* _Task details_
Write out the part of the records that begins with the line containing "Task: Point to the Device PF bar" and goes through the end of the records, word for word. Don't include the pictures.

[Pointing entries for documents and screenshots]

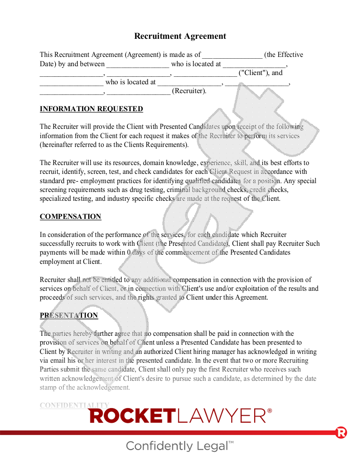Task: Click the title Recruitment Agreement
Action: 180,36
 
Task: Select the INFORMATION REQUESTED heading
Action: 91,109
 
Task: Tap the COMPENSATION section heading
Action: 71,217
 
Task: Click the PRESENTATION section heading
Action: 69,316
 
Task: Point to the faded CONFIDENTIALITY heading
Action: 74,405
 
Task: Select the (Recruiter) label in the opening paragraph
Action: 189,91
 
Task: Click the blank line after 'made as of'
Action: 232,55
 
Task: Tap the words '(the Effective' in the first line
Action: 284,55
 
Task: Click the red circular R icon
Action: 341,432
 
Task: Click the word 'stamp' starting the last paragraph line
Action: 49,387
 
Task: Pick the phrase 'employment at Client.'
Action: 71,262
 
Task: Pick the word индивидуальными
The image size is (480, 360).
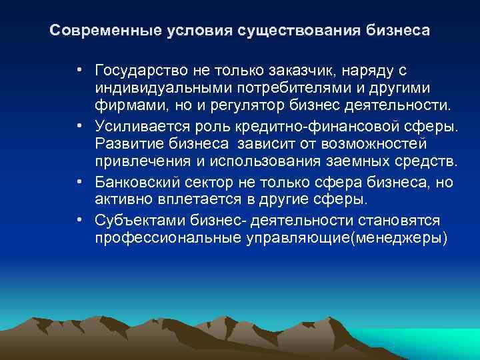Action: pos(149,88)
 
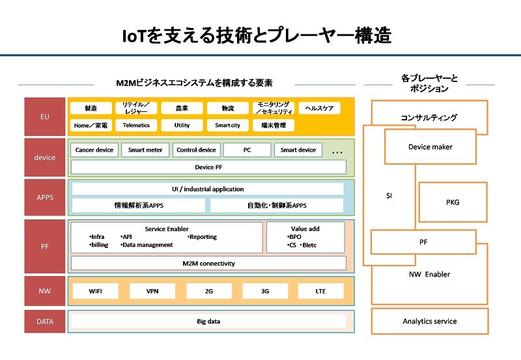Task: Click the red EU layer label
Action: coord(44,117)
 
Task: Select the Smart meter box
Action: coord(145,150)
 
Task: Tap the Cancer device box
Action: coord(94,150)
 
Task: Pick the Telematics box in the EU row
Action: coord(136,125)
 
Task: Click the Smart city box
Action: coord(227,125)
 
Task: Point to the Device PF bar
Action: coord(208,167)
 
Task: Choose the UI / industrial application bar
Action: coord(208,189)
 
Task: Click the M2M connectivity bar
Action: coord(208,264)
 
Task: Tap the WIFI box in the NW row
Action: coord(95,291)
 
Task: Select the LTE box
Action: coord(320,291)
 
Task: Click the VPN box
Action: coord(152,291)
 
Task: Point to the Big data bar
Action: coord(208,321)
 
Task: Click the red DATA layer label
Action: coord(44,322)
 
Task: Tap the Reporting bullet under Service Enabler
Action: coord(203,237)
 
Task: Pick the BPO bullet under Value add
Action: coord(294,237)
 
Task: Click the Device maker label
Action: coord(430,146)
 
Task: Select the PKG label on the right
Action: coord(453,202)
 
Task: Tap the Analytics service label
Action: coord(430,321)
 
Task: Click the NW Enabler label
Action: coord(429,274)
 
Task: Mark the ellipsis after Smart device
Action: coord(337,152)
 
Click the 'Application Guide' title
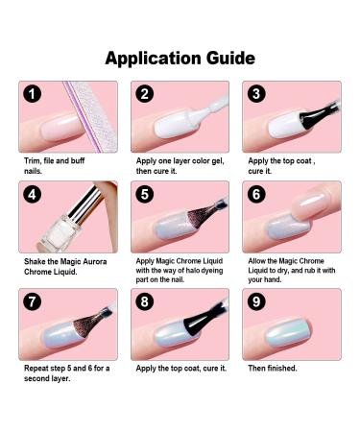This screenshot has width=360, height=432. pyautogui.click(x=180, y=59)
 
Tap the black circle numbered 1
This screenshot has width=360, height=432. pyautogui.click(x=33, y=94)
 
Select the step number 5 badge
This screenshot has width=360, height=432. pyautogui.click(x=145, y=194)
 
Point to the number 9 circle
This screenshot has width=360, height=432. pyautogui.click(x=256, y=301)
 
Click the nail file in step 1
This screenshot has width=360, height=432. pyautogui.click(x=91, y=116)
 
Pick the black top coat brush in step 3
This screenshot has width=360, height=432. pyautogui.click(x=319, y=116)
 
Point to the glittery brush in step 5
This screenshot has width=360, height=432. pyautogui.click(x=204, y=215)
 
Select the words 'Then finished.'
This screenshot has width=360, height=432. pyautogui.click(x=273, y=368)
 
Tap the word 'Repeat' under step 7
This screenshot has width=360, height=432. pyautogui.click(x=36, y=369)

* _Written solution_
Task: Point to the Device PF bar
Action: coord(208,167)
 
Task: Choose the UI / industrial application bar
Action: coord(208,189)
 
Task: Click the M2M connectivity bar
Action: coord(208,264)
 
Task: Tap the WIFI box in the NW row
Action: coord(95,291)
 
Task: Select the LTE box
Action: coord(320,291)
 
Task: Click the VPN box
Action: coord(152,291)
 
Task: Point to the Big data bar
Action: coord(208,321)
 
Task: Click the red DATA layer label
Action: coord(44,322)
 
Task: Tap the Reporting bullet under Service Enabler
Action: coord(203,237)
 
Task: Pick the BPO bullet under Value add
Action: coord(294,237)
 
Task: Click the Device maker label
Action: coord(430,146)
 
Task: Select the PKG label on the right
Action: coord(453,202)
 
Task: Tap the Analytics service label
Action: coord(430,321)
 
Task: Click the NW Enabler label
Action: coord(429,274)
 
Task: Mark the ellipsis after Smart device
Action: coord(337,152)
 
Click the 'Application Guide' title
This screenshot has width=360, height=432. pyautogui.click(x=180, y=59)
 
Tap the black circle numbered 1
This screenshot has width=360, height=432. pyautogui.click(x=33, y=94)
 
Select the step number 5 badge
This screenshot has width=360, height=432. pyautogui.click(x=145, y=194)
 
Point to the number 9 circle
This screenshot has width=360, height=432. pyautogui.click(x=256, y=301)
 
Click the nail file in step 1
This screenshot has width=360, height=432. pyautogui.click(x=91, y=116)
 
Pick the black top coat brush in step 3
This screenshot has width=360, height=432. pyautogui.click(x=319, y=116)
 
Point to the glittery brush in step 5
This screenshot has width=360, height=432. pyautogui.click(x=204, y=215)
 
Select the words 'Then finished.'
This screenshot has width=360, height=432. pyautogui.click(x=273, y=368)
 
Tap the word 'Repeat' under step 7
This screenshot has width=360, height=432. pyautogui.click(x=36, y=369)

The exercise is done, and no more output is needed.